* [ОТРЫВОК]:
В 1780 году, когда Иеремия работал в Лондоне над проектом законодательной реформы, Сэмюэл, которому исполнилось 23 года, отправился в путешествие, заведшее его на берег Черного моря (здесь он наблюдал рождение Херсона), а затем в Петербург, где он представился Потемкину. Сэмюэл сразу понял, что князь — тот самый человек, который может способствовать его карьере. И действительно, вскоре, в 1781 году, Потемкин отправил его в поездку по Сибири, для осмотра промышленности края. Когда Бентам вернулся, князь представил императрице его отчеты о сибирских рудниках, заводах и соляной добыче.[554]

Потемкину нужны были способные инженеры, корабельные мастера, предприниматели и англичане: Бентам соединял все это в одном лице. В письме к брату из Иркутска он хвастался, что нашел покровителя, «облеченного властью». Юный путешественник волновался, понимая, что он и его покровитель буквально созданы друг для друга: «Размах дел, которые ведет этот человек, превышает все, о чем мне доводилось слышать в этой империи. Положение его при дворе также самое благоприятное — еще одна причина, по которой ему низко кланяются все губернаторы. Главный предмет его забот — Причерноморье. Он развивает там мануфактуры, строит корабли для казны, снабжает армию и казну всем необходимым и очищает Днепр от порогов за собственный счет. Перед моим отъездом из Петербурга он выразил желание, чтобы я оказал ему помощь в его предприятиях».[555]

Однако по возвращении Бентам занялся совсем другим предметом.

* [ЗАДАНИЯ]:
(1) Воспроизведите дословно часть отрывка о Бентаме и Потемкине, которая открывается словами, содержащими «Потемкину нужны были», и завершается словами «совсем другим предметом.».
(2) Продолжите отрывок о Бентаме и Потемкине, начиная сразу после его последнего предложения.
Листинг для работы не понадобится.

* [НАБОР ДАННЫХ]:

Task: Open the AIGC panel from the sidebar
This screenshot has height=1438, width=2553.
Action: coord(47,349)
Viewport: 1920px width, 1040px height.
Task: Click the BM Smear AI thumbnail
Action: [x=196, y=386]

* [ОТВЕТЫ]:
(1)
Потемкину нужны были способные инженеры, корабельные мастера, предприниматели и англичане: Бентам соединял все это в одном лице. В письме к брату из Иркутска он хвастался, что нашел покровителя, «облеченного властью». Юный путешественник волновался, понимая, что он и его покровитель буквально созданы друг для друга: «Размах дел, которые ведет этот человек, превышает все, о чем мне доводилось слышать в этой империи. Положение его при дворе также самое благоприятное — еще одна причина, по которой ему низко кланяются все губернаторы. Главный предмет его забот — Причерноморье. Он развивает там мануфактуры, строит корабли для казны, снабжает армию и казну всем необходимым и очищает Днепр от порогов за собственный счет. Перед моим отъездом из Петербурга он выразил желание, чтобы я оказал ему помощь в его предприятиях».[555]

Однако по возвращении Бентам занялся совсем другим предметом.

(2)
В Петербурге он влюбился в графиню Софью Матюшкину, племянницу и воспитанницу фельдмаршала князя Александра Михайловича Голицына, губернатора столицы, неудачно командовавшего армией в русско-турецкой войне, но пользовавшегося уважением за преклонные лета. Сэмюэл и графиня, почти ровесники, познакомились в салоне сына фельдмаршала, влюбились друг в друга и стали часто встречаться. Их страсть еще больше разгоралась от того, что приходилось прибегать к уловкам, ибо старый Голицын был очень недоволен ухаживанием английского золотоискателя за его воспитанницей, тем более был против ее брака с ним. Весь двор следил за развитием их романа. Императрица, любившая амурное озорство, дала понять, что этот скандал ей по душе.

Воображение Сэмюэла разыгралось не на шутку. «Если вы имеете что сказать мне за или против брака, — просил он брата, — прошу вас, сделайте это». Ему полюбились и девушкам и то положение, которое она занимала: «Она наследница двух очень богатых людей». Сэмюэл решил, что интерес к его особе, вызванный скандалом, поможет ему получить место на службе императрицы: «Я не сомневаюсь, что желание Ее Величества помочь моему союзу обеспечено ее благосклонностью ко мне [...] Она уверена, что я предложил свою службу империи, потому что влюблен». Он писал и Голицыну: «Я люблю вашу племянницу уже больше пяти месяцев».[556] Это еще больше разозлило старика, и он запретил молодым людям встречаться.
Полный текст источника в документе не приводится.